Few thought that Durban would produce miracles; Copenhagen and last year’s meeting in Cancun, Mexico, made clear that even with a Democratic president and Congress, the United States was unable to accept binding limits on greenhouse gas emissions. Since then, important signatories of the Kyoto Protocol, including Canada, Japan, and Russia—which together account for over 10% of total global emissions—have indicated their unwillingness to extend Kyoto. They confirmed this stand at Durban.

The most important outcome of the negotiations was the abandonment of the unsustainable principle of “common but differentiated responsibilities,” which no longer reflects international realities. A central plank of the UN Framework Convention on Climate Change, signed in 1992, the concept of “common but differentiated responsibilities” ensured that all nations share responsibility for reducing greenhouse gas emissions but that developed countries have greater responsibility because of their substantially larger share of historical emissions.

The original goal behind this idea was to find a compromise solution that would include developing nations in a universal international climate regime while allowing poor countries to continue to increase their emissions as a necessary byproduct of further economic development. Nevertheless, the world has evolved considerably since 1992, when China’s nominal gross domestic product (GDP) was just 2.01% of the world economy, according to the International Monetary Fund. Within just five years, in 1997, China’s economy had grown to represent 3.14% of the global economy and was expected to continue rapid growth—and the United States Senate signaled that it was not prepared to ratify the Kyoto Protocol in a 95-0 vote on the Byrd-Hagel Resolution, which explicitly cited the exclusion of developing countries as a fundamental obstacle to US participation.

Today, China’s GDP is 10% of the global figure and is expected to reach 12.26% by 2015, by which time delegates in Durban agreed to negotiate a new deal with “legal force.” China’s greenhouse gas emissions already exceed America’s now. Thus it is difficult to imagine how any new agreement could have been reached—or can be effective—if it excludes China. While India’s economy remains smaller, and is growing more slowly that China’s, India is likewise emitting a rapidly expanding share of the world’s greenhouse gases. The critical political alignment in Durban was an alliance between the European Union, on one hand, and poorer developing nations, on the other, to pressure China and India to surrender the protection of “common but differentiated responsibilities.” Once they had done so, the US delegation was prepared to accept the goal of a new binding agreement, slated to take effect by 2020.

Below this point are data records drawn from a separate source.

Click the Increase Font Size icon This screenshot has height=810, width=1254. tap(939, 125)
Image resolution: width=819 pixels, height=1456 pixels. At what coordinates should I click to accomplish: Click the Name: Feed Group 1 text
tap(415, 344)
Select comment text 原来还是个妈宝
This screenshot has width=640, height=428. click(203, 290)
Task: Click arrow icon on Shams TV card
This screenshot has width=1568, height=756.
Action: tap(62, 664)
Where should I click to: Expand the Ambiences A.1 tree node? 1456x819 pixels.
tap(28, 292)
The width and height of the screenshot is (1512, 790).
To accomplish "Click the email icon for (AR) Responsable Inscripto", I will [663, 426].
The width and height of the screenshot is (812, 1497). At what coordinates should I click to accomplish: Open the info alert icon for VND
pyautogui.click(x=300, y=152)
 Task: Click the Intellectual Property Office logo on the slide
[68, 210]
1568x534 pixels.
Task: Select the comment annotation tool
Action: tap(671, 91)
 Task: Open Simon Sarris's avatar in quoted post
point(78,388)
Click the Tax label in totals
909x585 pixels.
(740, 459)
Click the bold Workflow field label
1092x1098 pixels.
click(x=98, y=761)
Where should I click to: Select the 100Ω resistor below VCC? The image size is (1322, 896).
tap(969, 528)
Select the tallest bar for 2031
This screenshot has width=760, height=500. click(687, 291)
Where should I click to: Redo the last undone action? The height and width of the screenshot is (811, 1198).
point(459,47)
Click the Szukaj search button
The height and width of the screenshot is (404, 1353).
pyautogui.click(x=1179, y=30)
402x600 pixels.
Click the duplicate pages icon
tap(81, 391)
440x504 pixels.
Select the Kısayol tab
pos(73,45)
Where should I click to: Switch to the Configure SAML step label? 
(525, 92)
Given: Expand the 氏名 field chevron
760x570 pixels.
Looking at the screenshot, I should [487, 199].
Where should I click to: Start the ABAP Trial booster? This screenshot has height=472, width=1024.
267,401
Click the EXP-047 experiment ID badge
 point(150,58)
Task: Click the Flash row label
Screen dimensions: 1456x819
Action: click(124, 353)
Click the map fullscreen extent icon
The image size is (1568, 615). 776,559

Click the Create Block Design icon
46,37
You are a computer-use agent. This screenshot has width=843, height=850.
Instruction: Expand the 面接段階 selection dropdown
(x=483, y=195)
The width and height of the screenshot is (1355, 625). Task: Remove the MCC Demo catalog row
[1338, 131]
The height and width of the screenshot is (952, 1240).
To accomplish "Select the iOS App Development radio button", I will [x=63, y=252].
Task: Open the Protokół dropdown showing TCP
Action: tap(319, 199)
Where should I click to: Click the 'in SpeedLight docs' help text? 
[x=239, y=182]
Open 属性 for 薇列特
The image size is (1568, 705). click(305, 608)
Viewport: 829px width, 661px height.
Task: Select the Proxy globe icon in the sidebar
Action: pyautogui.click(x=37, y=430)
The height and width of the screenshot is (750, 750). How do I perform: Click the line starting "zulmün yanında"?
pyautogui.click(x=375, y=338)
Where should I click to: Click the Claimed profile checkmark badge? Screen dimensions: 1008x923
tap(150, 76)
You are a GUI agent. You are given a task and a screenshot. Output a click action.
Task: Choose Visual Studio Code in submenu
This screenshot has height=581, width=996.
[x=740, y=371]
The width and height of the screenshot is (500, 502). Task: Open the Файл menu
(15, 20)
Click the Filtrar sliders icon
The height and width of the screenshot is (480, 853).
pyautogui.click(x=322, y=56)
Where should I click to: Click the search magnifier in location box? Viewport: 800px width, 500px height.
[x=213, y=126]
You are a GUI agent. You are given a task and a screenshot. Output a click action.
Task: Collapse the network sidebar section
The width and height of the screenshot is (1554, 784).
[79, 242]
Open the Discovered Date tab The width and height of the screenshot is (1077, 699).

Nevertheless, two enormous problems remain.

First, it is becoming increasingly apparent that climate change is already happening. Global average temperatures have already increased by 1.4 degrees Fahrenheit, with temperatures up as much as 7 degrees Fahrenheit in northern Russia. Because of this, the Earth’s climate system has already established substantial momentum that will be extremely difficult to reverse; the world’s oceans are just one component of this and have a combined volume of about one and one-third billion cubic kilometers, or 1.34 billion cubic meters. Once changes begin to occur on this scale, humanity has limited tools to stop them.

Second, Durban’s deal is nothing more than an agreement to negotiate even as the climate warms and further momentum builds. Discarding “common but differentiated responsibilities” clears the way for those negotiations but does not resolve the two fundamental issues: what emissions limits will China’s leaders, and the United States, agree to accept?

While US climate envoy Todd Stern expressed satisfaction with the “symmetry” in the Durban agreement, actual American and Chinese commitments haven’t been negotiated. Moreover, it is far from clear that the Obama administration will be doing the negotiating; a Romney or Gingrich administration could end up determining US positions in the talks. And whichever US administration is in charge, it will have very limited flexibility in new negotiations if the US Congress has not passed domestic climate legislation—something that still appears far off. President Obama himself experienced this problem two years ago in Copenhagen, where he attempted to reach a deal in the absence of a domestic consensus.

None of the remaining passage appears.